- [SOURCE EXCERPT]:
++++++++++++++++++++

And people talk over and over again about how difficult that racetrack is, and that's one of the things that I like about it.

Q. (Inaudible - About catching up to Hendrick Motorsports by end of the year).
GREG BIFFLE: There's a couple of things that come to mind when you talk about that, and you know, these just may be rumors of people saying, you know, things. But, they say that Hendricks have almost 100 days of testing in the COT car. I don't know if that's true or not. I don't know if that's double what they have. I have no idea. It seems pretty farfetched to have that many days testing in that car to date. I do know that they have done a tremendous amount of testing and spent a lot of time working with that car.
The second thing is, we've spent nine days testing. So a little bit of a difference between how many days spent at the racetrack between the two groups. The second thing is, that everybody said that this car was going to level the playing field for everybody. That's the whole key to this COT car is it's going to level the playing field and put everybody on the same even keel. It hasn't done that to this point.
It has, although, raised a few of the other teams, which it intended to do; the 96, the 70, the 66, the 22. They have run better as a group than in past years with this car. So maybe it has brought the teams a little bit closer together. But it not the great equalizer that everybody suspected it was going to be in the beginning.

++++++++++++++++++++

- [SUPPLIED MATERIAL]:
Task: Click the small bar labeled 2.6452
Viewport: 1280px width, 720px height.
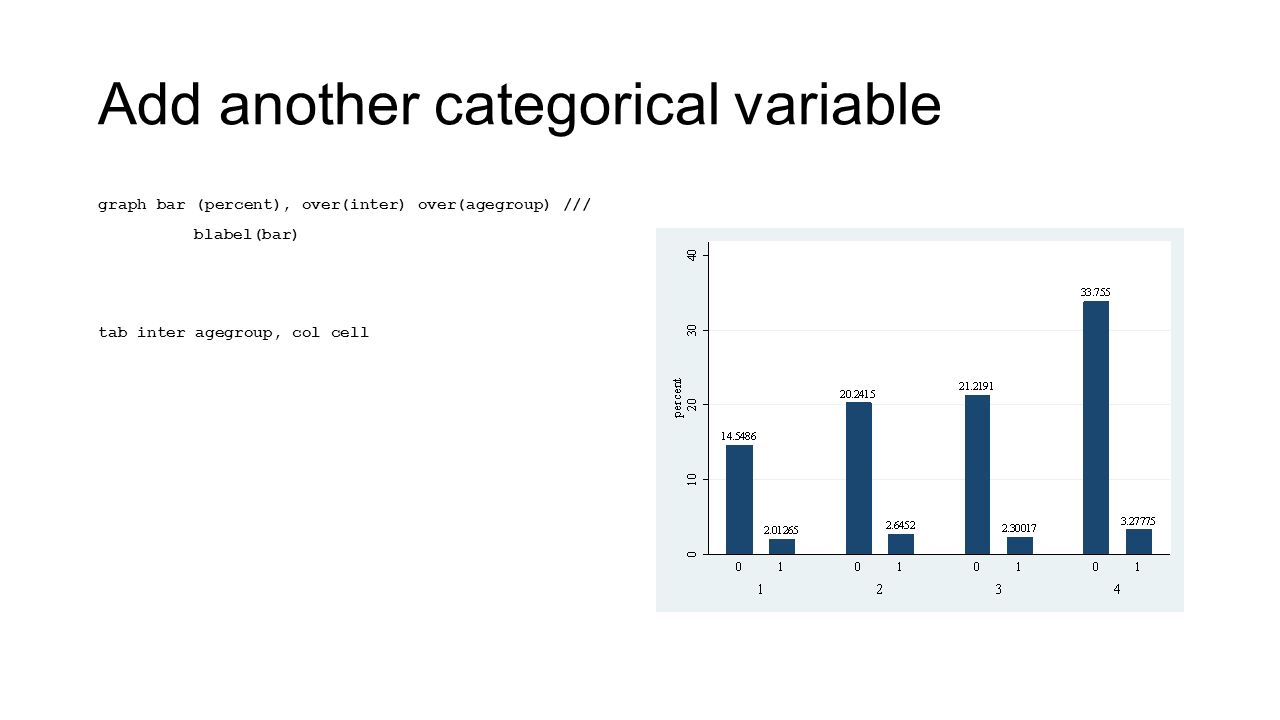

++++++++++++++++++++

- [STATED TASK 1]:
Answer these questions from the Greg Biffle transcript.
(a) How many days of testing in the COT car are Hendricks rumored to have?
(b) How many days does Greg Biffle say "we've" spent testing?
(c) Which teams does he name as having been raised by the car?
- [STATED TASK 2]: Print everything in the Greg Biffle transcript from "The second thing is, we've" down to "in the beginning.".

- [SOLUTION 1]:
(a) Almost 100 days.
(b) Nine days.
(c) The 96, the 70, the 66, and the 22.

- [SOLUTION 2]:
The second thing is, we've spent nine days testing. So a little bit of a difference between how many days spent at the racetrack between the two groups. The second thing is, that everybody said that this car was going to level the playing field for everybody. That's the whole key to this COT car is it's going to level the playing field and put everybody on the same even keel. It hasn't done that to this point.
It has, although, raised a few of the other teams, which it intended to do; the 96, the 70, the 66, the 22. They have run better as a group than in past years with this car. So maybe it has brought the teams a little bit closer together. But it not the great equalizer that everybody suspected it was going to be in the beginning.